Ozone Xenon Gaming Mouse

Ozone Xenon Gaming Mouse

3 Value & Conclusion »



The Ozone Xenon feels good in the hand, but it is a bit on the small side. It is easy to set up once you find a comfortable grip. A quick setup for CS:GO was found and showed that it was indeed a very precise mouse. The mice feet are not quite up to the level of other mice and that, coupled with the slight difference in height between the forward and aft feet, does not make things better. This might just be an issue on the pre-production samples, but it could have made it into the final product as well. The cure is to run the mouse on an abrasive surface like a big patch of sandpaper, but it will take a significant amount of life out of the feet.

The tracking is rock steady, just as we saw with the CM Storm Recon and the Zowie AM mouse. On our reference surface, the SteelSeries 9HD, the tracking was simply stunning. It, just like the other ADNS-3090 based mice, seems to lose a touch of precision at the max DPI setting, but that is not a big issue since I only picked up on it while doing pixel per pixel work during photo editing. The usable DPI range with perfect precision for gaming is right up to around 3000 DPI for these mice.

Tracking-wise, the Xenon is brilliant. The Avago ADNS-3090 sensor is a piece of gaming perfection with a moderate DPI and polling rate. Its only pitfall is the lift-off distance which varies with surface color, sensor implementation, and firmware setup. Ozone has gone for a pretty standard setup and seems to use the reference lens, which means it performs well throughout. Lift-off-distance is around 2 mm for most surfaces, which is low enough to ensure that it is not annoying. There are no means to adjust this value with the Xenon so it was, thankfully, tweaked well to begin with.

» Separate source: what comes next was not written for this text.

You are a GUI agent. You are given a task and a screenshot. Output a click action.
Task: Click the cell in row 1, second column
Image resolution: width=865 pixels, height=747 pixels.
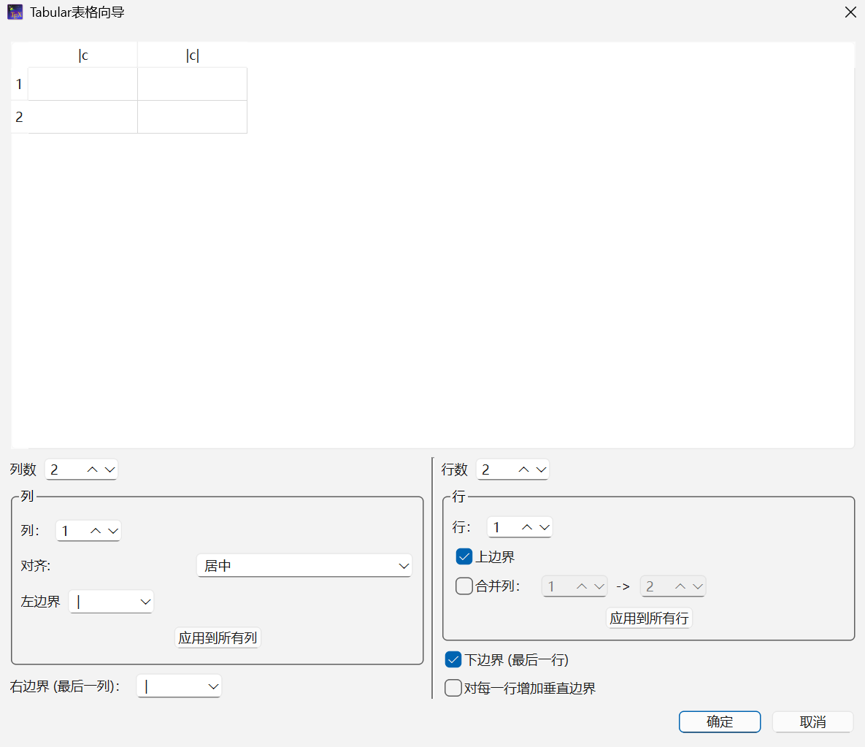(x=192, y=84)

Its main rival is the CM Storm Recon mouse since both sell for roughly the same price. The obvious difference is that the Xenon is less flashily designed while also missing those side buttons. The button mechanism for the main buttons on the Xenon is less edgy than those on the Recon. The core performance of the Xenon is just as good as that of the CM Storm Recon, but the fact that it lacks side buttons is mind bogglingly annoying!

The mouse is quite comfortable to use, even for a guy with large hands. It is no Mionix NAOS 5000, but it does well against the CM Storm Recon in that regard. The fact that the grip is less forced on the Xenon makes it a bit more comfortable to use for extended periods of time. It is not quite on par with the Zowie AM mouse in terms of grip, but it is pretty darn close.

The Xenon has on the fly DPI adjustment capability via the opaque back-lit button just south of the scroll wheel. It works well and shifts DPI very quickly. It is totally usable in-game, and you just have to get used to where the button is placed.


The driver is unusually lightweight since it only has two screens and hardly any options. That you can only tweak DPI settings baffles me, especially because this mouse is supposed to compete with mice like the CM Storm Recon and the mid-end mice by SteelSeries. The driver suite does load fast, but it just seems a bit too simple for its own good. Adding such sensor adjustments as LOD settings seems a must do for the next version of the driver; its current revision is 1.0.